### To do
Please show each line of the listing where "next" is present.
═════ Material provided
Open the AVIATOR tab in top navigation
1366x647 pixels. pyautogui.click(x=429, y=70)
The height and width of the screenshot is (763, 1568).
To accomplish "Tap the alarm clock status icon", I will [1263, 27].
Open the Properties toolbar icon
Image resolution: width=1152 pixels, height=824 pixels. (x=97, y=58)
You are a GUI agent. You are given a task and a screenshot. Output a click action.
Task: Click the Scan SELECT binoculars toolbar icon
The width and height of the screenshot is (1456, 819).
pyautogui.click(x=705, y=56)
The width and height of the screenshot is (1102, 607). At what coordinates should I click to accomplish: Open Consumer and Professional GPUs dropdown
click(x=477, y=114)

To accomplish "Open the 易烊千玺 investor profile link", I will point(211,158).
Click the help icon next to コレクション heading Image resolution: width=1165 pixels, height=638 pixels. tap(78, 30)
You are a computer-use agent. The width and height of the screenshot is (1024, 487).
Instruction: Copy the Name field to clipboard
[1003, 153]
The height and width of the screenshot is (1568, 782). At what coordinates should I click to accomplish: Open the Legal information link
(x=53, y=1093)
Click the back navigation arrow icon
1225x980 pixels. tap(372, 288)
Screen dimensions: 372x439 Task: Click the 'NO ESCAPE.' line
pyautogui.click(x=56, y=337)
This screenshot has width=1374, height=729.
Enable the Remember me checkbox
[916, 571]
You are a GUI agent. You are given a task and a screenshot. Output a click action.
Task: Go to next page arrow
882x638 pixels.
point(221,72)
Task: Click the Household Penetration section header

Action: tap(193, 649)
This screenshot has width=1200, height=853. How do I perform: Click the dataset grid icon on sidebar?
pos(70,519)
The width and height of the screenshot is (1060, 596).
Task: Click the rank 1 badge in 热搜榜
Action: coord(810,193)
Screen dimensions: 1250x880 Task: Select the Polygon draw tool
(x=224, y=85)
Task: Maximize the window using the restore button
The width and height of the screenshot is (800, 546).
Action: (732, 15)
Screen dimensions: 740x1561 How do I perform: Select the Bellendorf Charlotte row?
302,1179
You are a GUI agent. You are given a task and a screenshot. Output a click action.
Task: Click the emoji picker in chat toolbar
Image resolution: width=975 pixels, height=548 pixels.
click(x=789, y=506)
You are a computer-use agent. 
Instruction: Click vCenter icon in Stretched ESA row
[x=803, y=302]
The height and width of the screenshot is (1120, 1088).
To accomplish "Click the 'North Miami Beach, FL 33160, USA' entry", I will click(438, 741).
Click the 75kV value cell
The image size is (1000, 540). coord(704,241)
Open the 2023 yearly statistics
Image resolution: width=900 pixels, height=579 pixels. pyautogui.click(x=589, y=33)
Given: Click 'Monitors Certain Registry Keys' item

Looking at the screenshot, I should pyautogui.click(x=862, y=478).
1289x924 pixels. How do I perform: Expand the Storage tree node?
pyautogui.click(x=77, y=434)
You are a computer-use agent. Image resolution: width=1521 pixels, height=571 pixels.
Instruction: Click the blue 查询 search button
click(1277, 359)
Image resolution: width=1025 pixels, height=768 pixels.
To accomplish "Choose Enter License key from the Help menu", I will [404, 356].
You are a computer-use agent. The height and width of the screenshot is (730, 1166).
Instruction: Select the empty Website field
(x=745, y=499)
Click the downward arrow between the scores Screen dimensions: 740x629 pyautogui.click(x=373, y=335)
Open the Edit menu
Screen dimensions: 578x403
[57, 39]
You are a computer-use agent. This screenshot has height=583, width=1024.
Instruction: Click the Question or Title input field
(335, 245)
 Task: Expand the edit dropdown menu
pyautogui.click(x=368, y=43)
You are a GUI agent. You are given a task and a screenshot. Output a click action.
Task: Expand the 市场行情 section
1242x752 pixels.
══════════
### Exercise solution
Click the help icon next to コレクション heading Image resolution: width=1165 pixels, height=638 pixels. tap(78, 30)
Task: Go to next page arrow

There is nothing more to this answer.